Chiarastella Cattana

Chiarastella Cattana ist eine dieser Adressen, die man sich zwischen den raffinierten Fenstern von Belgravia — einem schicken Viertel im Herzen Londons — oder im Stadtteil Neubau in Wien leicht vorstellen kann. Eine Verkaufsfläche und ein kreatives Studio, das Textilien wieder in den Mittelpunkt des modernen Lebens rückt, in einer Stadt, in der Stoffe nicht nur historisches Erbe, sondern auch eine Geste und ein Zeichen der Sorgfalt sind.

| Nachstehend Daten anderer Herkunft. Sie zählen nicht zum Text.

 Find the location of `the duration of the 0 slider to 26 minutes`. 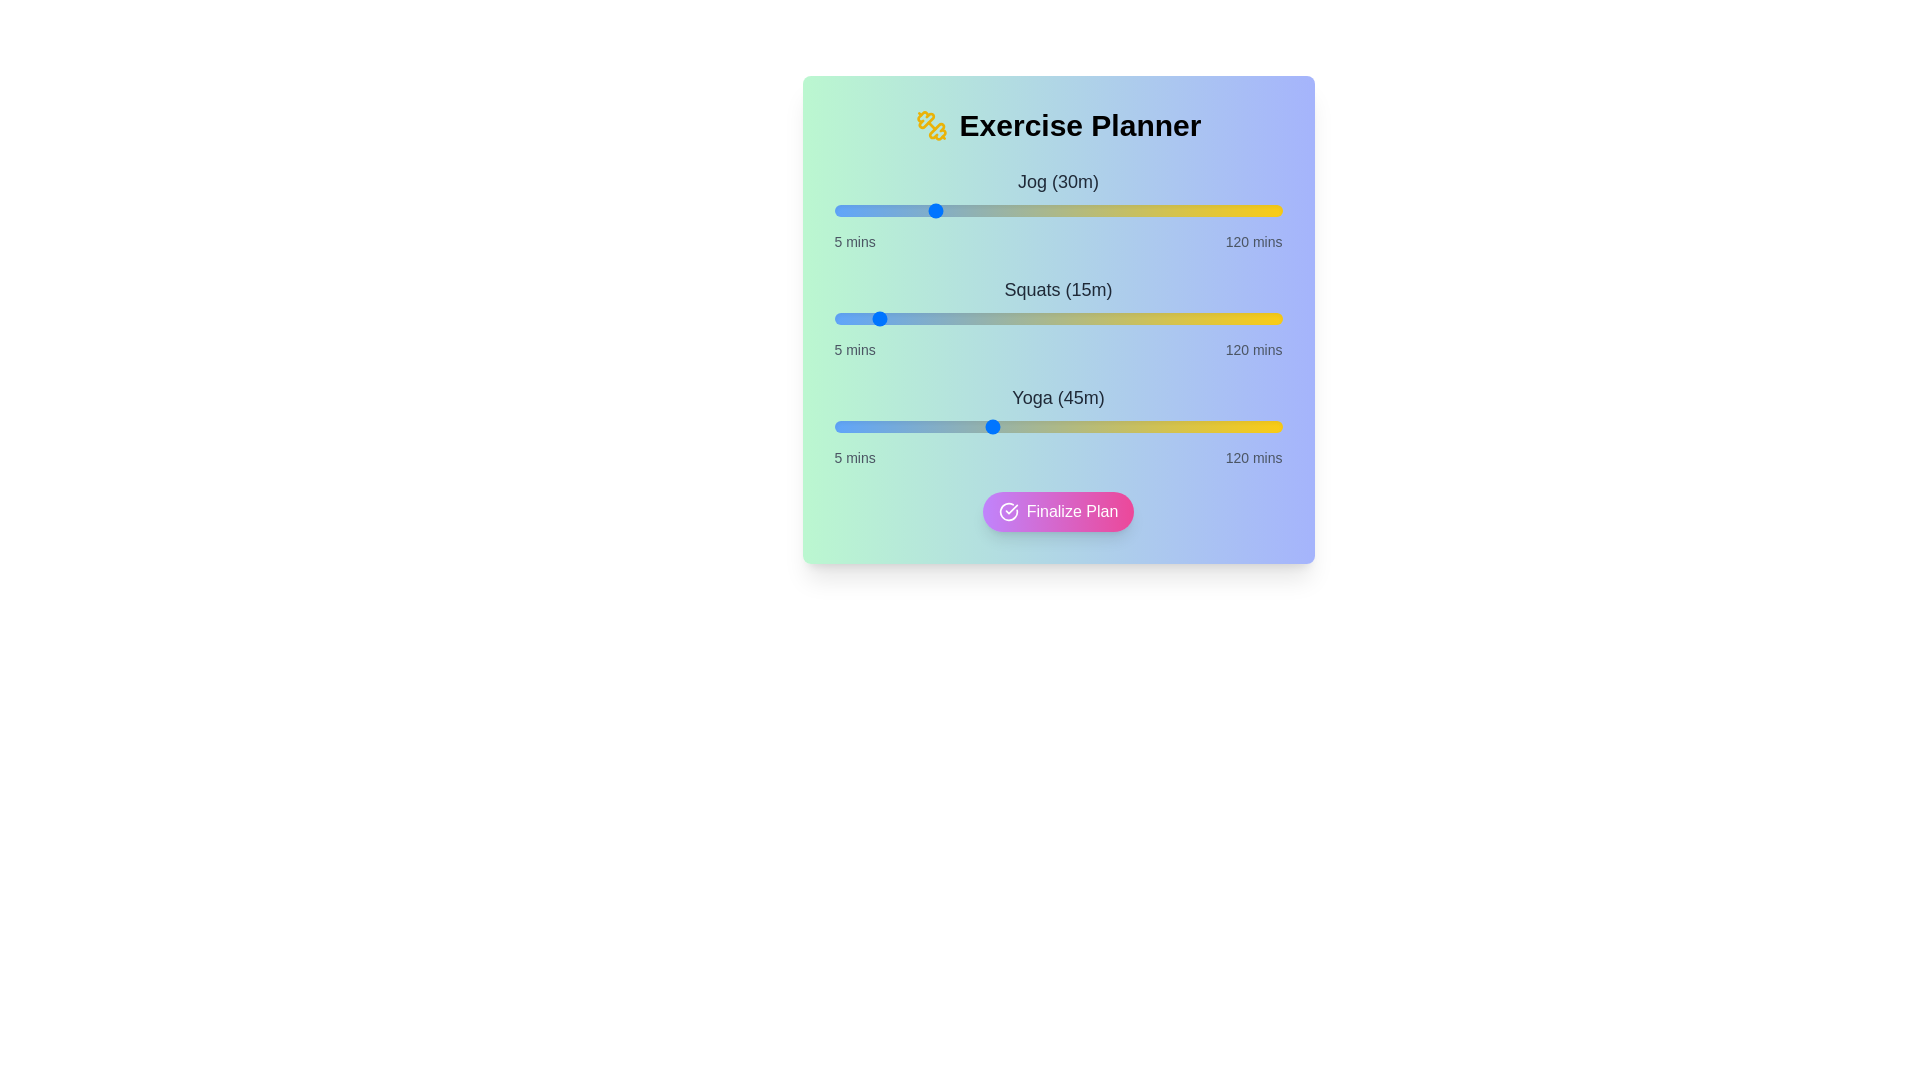

the duration of the 0 slider to 26 minutes is located at coordinates (915, 211).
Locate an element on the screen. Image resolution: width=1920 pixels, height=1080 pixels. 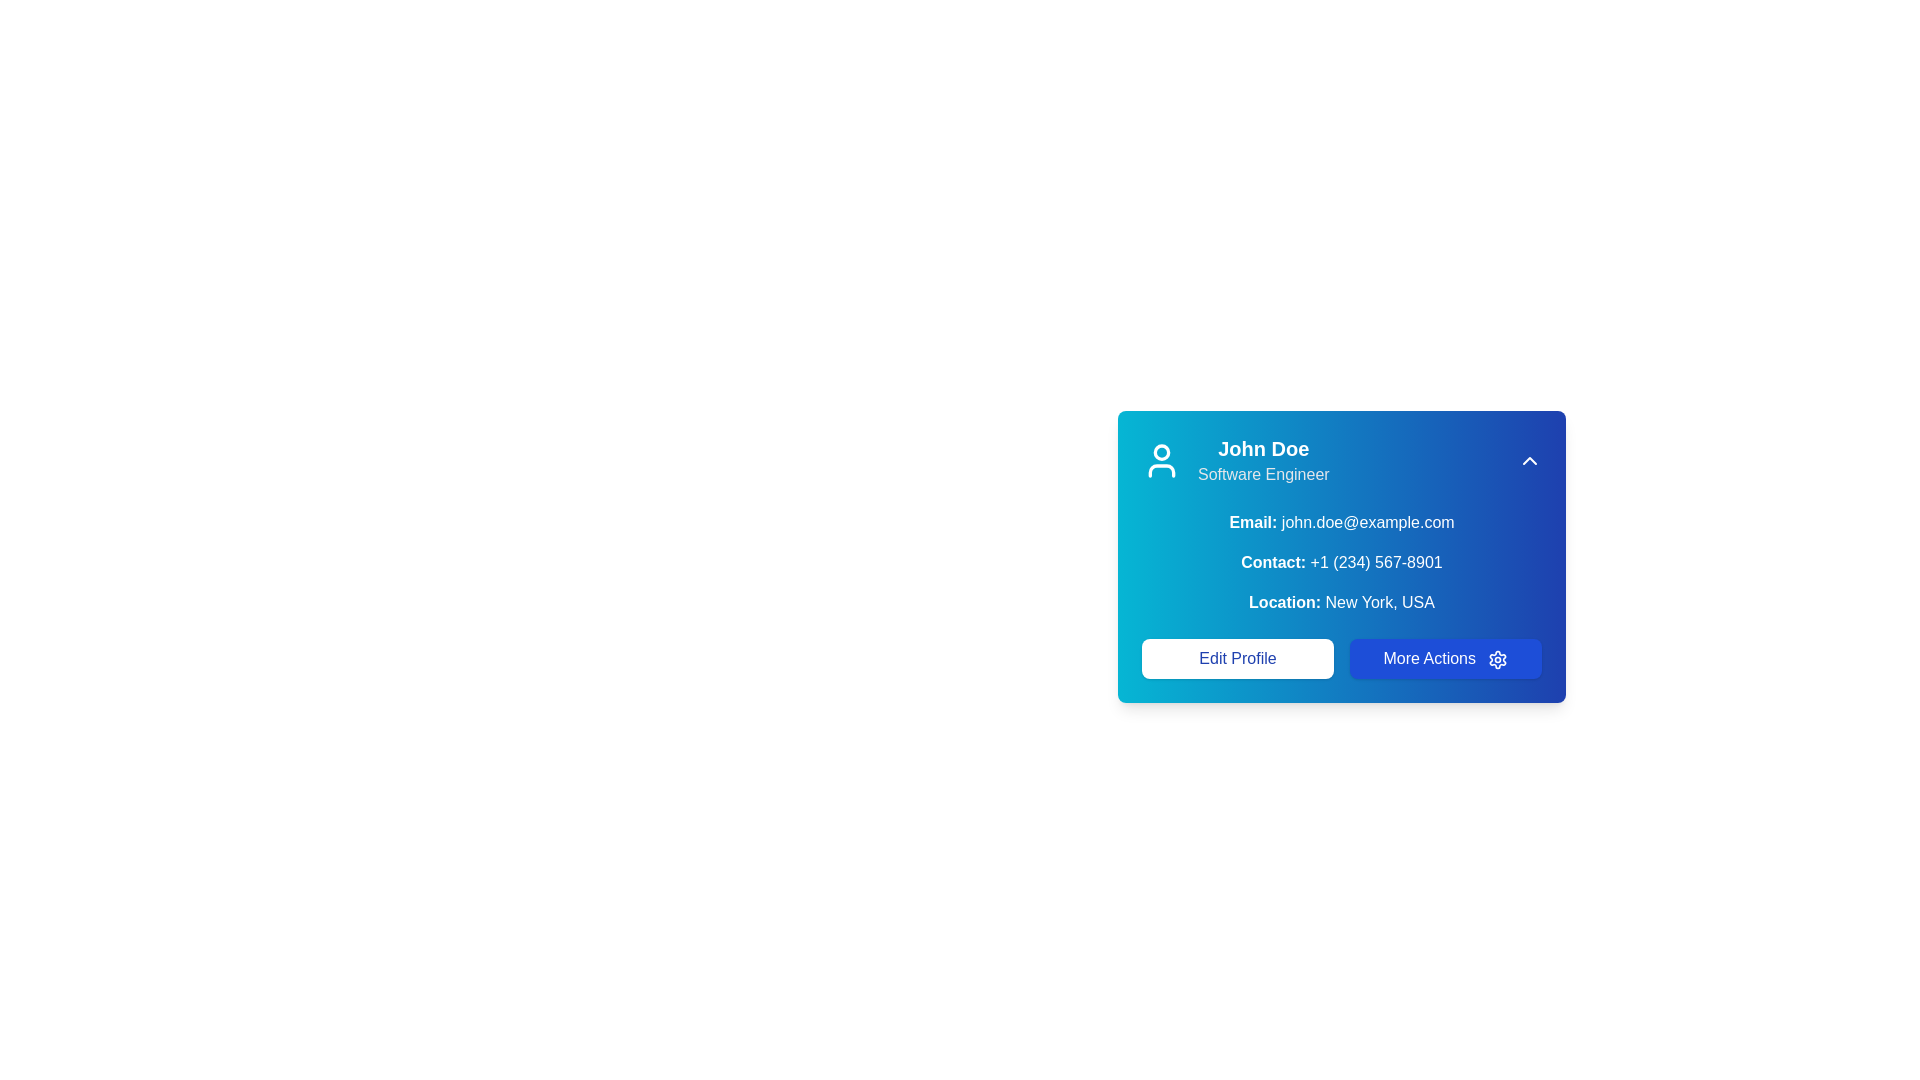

Nach Covid hat das Zuhause wieder unseren Fokus wiedererlangt: Wir verbringen mehr Zeit drinnen, und jedes Objekt — auch etwas so Einfaches wie ein Handtuch oder eine Tischdecke — kann zu einer Erzählung werden. In diesem Raum, zwischen dem Palazzo Grassi und der Accademia-Brücke, spricht alles von Zeit und visueller Intelligenz. Neben Textilien und Haushaltswaren bietet der Studio-Shop eine einzigartige Auswahl an Einrichtungsgegenständen und Werken großer Meister: Sessel, Glaswaren, Lampen von Carlo Scarpa, Massimo Vignelli, Gio Ponti, Paolo Venini, Edgar Jayet. Dieser Raum wurde als Labor konzipiert, in dem Kreation auf Einzelhandel trifft. Er ist eine Insel auf der Insel.